» REQUIRED TASK: Count the lines in the listing below that contain the string "Expand" with matching case, and give only the number.

» GIVEN DATA:
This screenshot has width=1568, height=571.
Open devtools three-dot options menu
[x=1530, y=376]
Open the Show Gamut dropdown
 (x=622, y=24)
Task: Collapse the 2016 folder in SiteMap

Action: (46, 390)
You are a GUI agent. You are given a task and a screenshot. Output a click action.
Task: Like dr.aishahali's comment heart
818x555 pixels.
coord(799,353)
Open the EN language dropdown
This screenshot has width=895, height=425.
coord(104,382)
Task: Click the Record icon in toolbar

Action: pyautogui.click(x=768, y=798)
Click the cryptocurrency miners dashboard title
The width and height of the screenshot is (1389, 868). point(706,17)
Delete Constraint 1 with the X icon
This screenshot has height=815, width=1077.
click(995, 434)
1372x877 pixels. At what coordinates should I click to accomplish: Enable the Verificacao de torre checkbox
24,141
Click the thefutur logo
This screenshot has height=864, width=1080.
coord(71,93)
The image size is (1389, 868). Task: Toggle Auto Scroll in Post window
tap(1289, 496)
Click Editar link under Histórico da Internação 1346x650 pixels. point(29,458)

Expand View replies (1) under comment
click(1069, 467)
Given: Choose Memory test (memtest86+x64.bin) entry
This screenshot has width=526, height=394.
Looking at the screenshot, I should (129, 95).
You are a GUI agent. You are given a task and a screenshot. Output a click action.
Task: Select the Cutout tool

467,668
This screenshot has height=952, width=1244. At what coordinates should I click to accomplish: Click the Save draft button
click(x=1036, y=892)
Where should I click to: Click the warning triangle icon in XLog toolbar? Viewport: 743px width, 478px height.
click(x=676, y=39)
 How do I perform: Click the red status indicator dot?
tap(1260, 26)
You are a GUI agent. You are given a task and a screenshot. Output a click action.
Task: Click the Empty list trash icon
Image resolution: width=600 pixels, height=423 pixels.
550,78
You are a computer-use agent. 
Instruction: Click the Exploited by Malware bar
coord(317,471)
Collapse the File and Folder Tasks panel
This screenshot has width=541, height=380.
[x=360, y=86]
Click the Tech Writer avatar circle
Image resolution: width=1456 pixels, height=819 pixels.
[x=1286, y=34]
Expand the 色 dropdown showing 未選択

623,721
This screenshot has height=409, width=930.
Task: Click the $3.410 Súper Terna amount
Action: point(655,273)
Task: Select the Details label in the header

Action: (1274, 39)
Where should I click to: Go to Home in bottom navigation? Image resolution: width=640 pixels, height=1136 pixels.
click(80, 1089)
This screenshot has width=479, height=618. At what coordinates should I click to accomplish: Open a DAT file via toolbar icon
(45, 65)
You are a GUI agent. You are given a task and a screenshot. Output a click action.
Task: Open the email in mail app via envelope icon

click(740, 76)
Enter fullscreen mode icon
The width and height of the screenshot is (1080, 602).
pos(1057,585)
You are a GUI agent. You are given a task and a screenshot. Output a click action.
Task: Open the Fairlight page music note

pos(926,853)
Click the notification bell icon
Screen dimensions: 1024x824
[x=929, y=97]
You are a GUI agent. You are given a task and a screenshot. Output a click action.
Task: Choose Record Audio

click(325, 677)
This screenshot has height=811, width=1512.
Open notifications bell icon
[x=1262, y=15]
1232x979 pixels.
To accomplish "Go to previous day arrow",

» RESULT: 2